Work to complete>
Nothing may be left out, so copy every entry exactly.

Records excerpted from a collection

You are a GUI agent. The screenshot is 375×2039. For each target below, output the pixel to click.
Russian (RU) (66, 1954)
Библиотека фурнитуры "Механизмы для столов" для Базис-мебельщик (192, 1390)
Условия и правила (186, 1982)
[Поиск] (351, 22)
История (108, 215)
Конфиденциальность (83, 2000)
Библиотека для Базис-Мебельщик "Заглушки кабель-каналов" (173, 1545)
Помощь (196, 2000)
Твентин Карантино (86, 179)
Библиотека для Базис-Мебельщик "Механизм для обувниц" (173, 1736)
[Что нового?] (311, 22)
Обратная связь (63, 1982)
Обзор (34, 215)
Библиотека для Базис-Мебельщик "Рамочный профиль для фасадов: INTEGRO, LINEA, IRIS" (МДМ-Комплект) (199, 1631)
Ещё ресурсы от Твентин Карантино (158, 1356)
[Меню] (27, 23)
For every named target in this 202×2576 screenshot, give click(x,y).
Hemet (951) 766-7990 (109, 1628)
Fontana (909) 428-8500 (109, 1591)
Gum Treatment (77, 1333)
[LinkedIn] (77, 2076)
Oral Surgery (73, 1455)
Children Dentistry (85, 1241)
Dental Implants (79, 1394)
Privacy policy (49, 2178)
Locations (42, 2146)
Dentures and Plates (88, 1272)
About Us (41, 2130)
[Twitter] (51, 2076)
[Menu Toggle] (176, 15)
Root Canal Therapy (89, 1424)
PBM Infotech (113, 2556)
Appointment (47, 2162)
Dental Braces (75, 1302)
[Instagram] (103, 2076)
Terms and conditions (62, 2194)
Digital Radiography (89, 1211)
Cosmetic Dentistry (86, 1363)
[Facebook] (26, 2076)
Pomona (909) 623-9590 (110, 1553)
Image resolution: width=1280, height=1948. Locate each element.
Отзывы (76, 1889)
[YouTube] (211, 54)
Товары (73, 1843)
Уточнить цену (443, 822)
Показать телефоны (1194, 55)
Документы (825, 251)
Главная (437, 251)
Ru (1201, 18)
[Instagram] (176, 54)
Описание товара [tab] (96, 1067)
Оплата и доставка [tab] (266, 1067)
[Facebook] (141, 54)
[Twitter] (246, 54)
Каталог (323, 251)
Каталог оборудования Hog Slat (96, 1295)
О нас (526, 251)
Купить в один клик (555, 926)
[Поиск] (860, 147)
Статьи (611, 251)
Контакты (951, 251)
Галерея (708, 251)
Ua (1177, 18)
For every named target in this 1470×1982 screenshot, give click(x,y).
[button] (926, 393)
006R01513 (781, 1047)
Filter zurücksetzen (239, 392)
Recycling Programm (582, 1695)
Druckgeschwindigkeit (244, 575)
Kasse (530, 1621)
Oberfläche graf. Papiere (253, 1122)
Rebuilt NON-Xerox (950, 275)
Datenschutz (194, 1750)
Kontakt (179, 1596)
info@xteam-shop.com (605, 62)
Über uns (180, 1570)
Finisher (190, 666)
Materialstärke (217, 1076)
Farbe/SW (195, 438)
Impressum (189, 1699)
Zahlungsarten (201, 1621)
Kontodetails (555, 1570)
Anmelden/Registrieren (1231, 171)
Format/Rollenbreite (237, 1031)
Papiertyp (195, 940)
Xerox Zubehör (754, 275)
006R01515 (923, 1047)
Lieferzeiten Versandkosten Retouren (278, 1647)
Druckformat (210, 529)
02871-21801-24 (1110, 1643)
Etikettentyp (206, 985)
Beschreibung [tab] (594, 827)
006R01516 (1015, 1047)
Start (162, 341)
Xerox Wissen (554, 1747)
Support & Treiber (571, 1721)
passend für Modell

Exercise result>
You are a GUI agent. The screenshot is 375×2039. For each target below, output the pixel to click.
Russian (RU) (66, 1954)
Библиотека фурнитуры "Механизмы для столов" для Базис-мебельщик (192, 1390)
Условия и правила (186, 1982)
[Поиск] (351, 22)
История (108, 215)
Конфиденциальность (83, 2000)
Библиотека для Базис-Мебельщик "Заглушки кабель-каналов" (173, 1545)
Помощь (196, 2000)
Твентин Карантино (86, 179)
Библиотека для Базис-Мебельщик "Механизм для обувниц" (173, 1736)
[Что нового?] (311, 22)
Обратная связь (63, 1982)
Обзор (34, 215)
Библиотека для Базис-Мебельщик "Рамочный профиль для фасадов: INTEGRO, LINEA, IRIS" (МДМ-Комплект) (199, 1631)
Ещё ресурсы от Твентин Карантино (158, 1356)
[Меню] (27, 23)
For every named target in this 202×2576 screenshot, give click(x,y).
Hemet (951) 766-7990 (109, 1628)
Fontana (909) 428-8500 (109, 1591)
Gum Treatment (77, 1333)
[LinkedIn] (77, 2076)
Oral Surgery (73, 1455)
Children Dentistry (85, 1241)
Dental Implants (79, 1394)
Privacy policy (49, 2178)
Locations (42, 2146)
Dentures and Plates (88, 1272)
About Us (41, 2130)
[Twitter] (51, 2076)
[Menu Toggle] (176, 15)
Root Canal Therapy (89, 1424)
PBM Infotech (113, 2556)
Appointment (47, 2162)
Dental Braces (75, 1302)
[Instagram] (103, 2076)
Terms and conditions (62, 2194)
Digital Radiography (89, 1211)
Cosmetic Dentistry (86, 1363)
[Facebook] (26, 2076)
Pomona (909) 623-9590 (110, 1553)
Image resolution: width=1280, height=1948. Locate each element.
Отзывы (76, 1889)
[YouTube] (211, 54)
Товары (73, 1843)
Уточнить цену (443, 822)
Показать телефоны (1194, 55)
Документы (825, 251)
Главная (437, 251)
Ru (1201, 18)
[Instagram] (176, 54)
Описание товара [tab] (96, 1067)
Оплата и доставка [tab] (266, 1067)
[Facebook] (141, 54)
[Twitter] (246, 54)
Каталог (323, 251)
Каталог оборудования Hog Slat (96, 1295)
О нас (526, 251)
Купить в один клик (555, 926)
[Поиск] (860, 147)
Статьи (611, 251)
Контакты (951, 251)
Галерея (708, 251)
Ua (1177, 18)
For every named target in this 1470×1982 screenshot, give click(x,y).
[button] (926, 393)
006R01513 (781, 1047)
Filter zurücksetzen (239, 392)
Recycling Programm (582, 1695)
Druckgeschwindigkeit (244, 575)
Kasse (530, 1621)
Oberfläche graf. Papiere (253, 1122)
Rebuilt NON-Xerox (950, 275)
Datenschutz (194, 1750)
Kontakt (179, 1596)
info@xteam-shop.com (605, 62)
Über uns (180, 1570)
Finisher (190, 666)
Materialstärke (217, 1076)
Farbe/SW (195, 438)
Impressum (189, 1699)
Zahlungsarten (201, 1621)
Kontodetails (555, 1570)
Anmelden/Registrieren (1231, 171)
Format/Rollenbreite (237, 1031)
Papiertyp (195, 940)
Xerox Zubehör (754, 275)
006R01515 (923, 1047)
Lieferzeiten Versandkosten Retouren (278, 1647)
Druckformat (210, 529)
02871-21801-24 (1110, 1643)
Etikettentyp (206, 985)
Beschreibung [tab] (594, 827)
006R01516 (1015, 1047)
Start (162, 341)
Xerox Wissen (554, 1747)
Support & Treiber (571, 1721)
passend für Modell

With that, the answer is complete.